Task data:

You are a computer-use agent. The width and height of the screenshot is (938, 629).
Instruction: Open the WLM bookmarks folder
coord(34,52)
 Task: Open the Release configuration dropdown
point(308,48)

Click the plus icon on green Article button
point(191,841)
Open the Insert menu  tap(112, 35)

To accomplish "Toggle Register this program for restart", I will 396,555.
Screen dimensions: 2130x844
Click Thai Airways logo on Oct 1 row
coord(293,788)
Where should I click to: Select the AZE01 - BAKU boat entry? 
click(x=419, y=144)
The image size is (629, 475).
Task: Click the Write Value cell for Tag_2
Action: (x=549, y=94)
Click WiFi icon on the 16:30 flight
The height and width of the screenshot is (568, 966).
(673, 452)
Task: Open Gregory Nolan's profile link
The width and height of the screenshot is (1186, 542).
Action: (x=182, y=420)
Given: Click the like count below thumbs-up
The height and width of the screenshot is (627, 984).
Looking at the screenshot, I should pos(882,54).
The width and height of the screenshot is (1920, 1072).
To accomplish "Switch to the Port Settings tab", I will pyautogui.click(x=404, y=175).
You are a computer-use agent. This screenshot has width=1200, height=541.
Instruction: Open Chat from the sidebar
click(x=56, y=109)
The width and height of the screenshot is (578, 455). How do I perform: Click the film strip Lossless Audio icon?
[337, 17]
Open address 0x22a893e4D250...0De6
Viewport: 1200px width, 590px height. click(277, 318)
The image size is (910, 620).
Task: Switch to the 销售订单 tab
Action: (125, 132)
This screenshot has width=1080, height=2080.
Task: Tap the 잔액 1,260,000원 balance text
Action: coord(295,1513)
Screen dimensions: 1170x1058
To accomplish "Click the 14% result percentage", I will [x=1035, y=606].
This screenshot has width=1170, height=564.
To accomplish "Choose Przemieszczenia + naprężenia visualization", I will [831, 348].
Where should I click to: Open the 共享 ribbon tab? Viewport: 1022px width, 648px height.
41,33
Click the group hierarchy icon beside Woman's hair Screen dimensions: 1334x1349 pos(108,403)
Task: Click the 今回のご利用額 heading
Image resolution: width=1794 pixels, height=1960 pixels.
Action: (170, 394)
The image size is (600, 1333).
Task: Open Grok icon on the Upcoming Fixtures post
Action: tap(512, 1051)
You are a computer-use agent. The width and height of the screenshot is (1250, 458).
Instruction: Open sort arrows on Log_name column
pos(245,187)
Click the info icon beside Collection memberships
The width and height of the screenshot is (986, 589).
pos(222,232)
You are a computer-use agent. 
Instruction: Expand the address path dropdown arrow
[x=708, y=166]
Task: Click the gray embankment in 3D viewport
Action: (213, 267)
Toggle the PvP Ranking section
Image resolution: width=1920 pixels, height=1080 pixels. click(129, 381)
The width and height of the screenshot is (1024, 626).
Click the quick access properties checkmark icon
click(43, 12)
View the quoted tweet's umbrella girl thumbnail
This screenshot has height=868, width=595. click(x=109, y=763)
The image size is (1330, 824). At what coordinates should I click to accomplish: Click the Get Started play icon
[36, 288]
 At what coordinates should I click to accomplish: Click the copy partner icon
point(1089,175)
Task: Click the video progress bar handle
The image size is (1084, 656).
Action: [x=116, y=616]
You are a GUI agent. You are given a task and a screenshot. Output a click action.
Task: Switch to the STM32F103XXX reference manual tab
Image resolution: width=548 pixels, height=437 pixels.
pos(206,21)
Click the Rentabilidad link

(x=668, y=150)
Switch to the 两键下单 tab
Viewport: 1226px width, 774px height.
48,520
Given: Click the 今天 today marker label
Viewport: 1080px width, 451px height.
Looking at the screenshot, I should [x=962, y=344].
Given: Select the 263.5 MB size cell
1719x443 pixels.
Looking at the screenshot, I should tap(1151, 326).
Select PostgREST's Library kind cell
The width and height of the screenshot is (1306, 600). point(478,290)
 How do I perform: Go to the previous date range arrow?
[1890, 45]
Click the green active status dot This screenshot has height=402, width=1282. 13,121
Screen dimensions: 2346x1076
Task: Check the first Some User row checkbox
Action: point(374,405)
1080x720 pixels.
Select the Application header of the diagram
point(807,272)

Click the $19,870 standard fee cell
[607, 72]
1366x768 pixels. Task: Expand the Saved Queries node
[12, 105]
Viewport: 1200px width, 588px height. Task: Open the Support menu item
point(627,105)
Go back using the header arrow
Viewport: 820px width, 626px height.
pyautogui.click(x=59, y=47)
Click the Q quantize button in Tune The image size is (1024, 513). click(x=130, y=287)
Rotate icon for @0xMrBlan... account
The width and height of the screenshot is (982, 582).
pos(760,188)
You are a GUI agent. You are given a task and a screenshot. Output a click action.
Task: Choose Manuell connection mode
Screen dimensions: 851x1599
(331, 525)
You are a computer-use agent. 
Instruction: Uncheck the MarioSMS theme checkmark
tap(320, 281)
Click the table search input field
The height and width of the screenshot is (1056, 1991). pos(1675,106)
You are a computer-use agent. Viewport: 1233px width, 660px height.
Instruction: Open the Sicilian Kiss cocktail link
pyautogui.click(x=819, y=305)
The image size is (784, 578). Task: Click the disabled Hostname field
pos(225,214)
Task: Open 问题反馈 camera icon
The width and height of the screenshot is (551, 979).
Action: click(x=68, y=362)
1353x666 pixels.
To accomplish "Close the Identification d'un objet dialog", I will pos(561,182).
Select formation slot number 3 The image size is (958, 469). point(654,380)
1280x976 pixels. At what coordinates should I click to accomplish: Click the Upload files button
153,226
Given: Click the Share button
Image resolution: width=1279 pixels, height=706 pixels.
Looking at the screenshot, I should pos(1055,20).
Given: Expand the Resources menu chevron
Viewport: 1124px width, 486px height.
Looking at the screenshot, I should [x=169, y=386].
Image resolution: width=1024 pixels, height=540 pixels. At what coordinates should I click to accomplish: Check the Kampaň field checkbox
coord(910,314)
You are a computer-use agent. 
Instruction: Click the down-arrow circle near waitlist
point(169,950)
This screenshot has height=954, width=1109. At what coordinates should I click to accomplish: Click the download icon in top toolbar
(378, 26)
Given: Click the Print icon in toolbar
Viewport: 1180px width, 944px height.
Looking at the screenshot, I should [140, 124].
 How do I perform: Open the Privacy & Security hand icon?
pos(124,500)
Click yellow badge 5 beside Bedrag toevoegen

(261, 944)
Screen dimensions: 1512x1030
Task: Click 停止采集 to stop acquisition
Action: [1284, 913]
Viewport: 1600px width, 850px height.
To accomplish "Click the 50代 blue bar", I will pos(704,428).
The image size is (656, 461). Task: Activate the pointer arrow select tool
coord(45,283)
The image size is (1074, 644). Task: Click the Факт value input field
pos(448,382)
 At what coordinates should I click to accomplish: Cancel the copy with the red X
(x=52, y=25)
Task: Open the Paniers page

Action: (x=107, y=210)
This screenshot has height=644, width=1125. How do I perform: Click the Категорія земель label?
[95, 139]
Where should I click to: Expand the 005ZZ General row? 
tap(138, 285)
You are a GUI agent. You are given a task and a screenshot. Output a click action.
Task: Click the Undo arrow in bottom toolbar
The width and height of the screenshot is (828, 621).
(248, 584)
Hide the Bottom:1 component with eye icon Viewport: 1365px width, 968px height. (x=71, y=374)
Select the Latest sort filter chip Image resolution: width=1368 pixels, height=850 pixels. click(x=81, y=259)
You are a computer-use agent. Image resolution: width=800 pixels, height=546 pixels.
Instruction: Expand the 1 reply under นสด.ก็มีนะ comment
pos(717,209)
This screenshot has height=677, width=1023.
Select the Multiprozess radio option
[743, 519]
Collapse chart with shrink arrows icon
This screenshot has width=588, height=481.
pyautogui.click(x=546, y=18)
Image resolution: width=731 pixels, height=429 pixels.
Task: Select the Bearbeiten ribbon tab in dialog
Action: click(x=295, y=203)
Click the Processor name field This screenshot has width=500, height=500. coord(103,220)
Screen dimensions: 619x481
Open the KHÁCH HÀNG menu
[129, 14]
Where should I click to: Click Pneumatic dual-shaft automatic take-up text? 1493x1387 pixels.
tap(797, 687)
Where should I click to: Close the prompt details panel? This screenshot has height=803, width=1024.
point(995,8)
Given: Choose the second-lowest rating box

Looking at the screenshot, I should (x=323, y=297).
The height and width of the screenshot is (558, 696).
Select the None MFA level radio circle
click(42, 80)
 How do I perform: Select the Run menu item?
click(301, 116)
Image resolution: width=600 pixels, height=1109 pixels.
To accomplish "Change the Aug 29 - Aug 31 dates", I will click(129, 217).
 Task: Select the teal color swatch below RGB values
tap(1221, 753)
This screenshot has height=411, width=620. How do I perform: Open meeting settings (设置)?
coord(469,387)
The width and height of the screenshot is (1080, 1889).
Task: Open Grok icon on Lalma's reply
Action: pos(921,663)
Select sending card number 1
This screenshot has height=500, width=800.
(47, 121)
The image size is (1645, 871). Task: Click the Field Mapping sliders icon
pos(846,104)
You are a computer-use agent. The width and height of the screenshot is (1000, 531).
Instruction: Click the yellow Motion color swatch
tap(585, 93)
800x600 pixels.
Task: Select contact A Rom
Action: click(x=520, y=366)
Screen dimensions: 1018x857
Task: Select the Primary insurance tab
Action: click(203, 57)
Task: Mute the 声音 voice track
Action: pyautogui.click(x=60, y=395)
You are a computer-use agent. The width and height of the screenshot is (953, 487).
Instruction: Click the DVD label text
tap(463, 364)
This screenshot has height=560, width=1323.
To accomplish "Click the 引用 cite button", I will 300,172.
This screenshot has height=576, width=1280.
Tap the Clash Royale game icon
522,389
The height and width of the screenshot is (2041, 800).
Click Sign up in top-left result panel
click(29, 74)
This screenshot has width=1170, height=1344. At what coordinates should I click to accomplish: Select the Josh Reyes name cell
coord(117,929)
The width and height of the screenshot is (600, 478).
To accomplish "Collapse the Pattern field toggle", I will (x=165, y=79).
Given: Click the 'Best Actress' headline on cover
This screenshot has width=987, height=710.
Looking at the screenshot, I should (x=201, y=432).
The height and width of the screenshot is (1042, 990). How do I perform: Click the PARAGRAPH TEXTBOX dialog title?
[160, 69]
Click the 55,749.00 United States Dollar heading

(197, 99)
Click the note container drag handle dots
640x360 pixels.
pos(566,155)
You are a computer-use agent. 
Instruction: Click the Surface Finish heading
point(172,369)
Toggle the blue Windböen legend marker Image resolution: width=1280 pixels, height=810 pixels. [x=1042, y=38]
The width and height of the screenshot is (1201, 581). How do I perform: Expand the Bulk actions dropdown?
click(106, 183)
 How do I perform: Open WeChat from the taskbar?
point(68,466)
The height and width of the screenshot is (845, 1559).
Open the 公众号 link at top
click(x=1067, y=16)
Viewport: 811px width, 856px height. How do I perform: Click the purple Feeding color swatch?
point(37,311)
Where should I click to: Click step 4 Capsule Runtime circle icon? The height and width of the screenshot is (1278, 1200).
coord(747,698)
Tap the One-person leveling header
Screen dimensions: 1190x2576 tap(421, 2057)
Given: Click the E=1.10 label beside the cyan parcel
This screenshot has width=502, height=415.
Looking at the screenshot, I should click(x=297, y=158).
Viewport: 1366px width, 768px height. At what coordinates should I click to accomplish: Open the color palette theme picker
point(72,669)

Directions: Please state how many lines hold the string "handle" in the listing above, giving the figure alone.

Solution for this problem: 2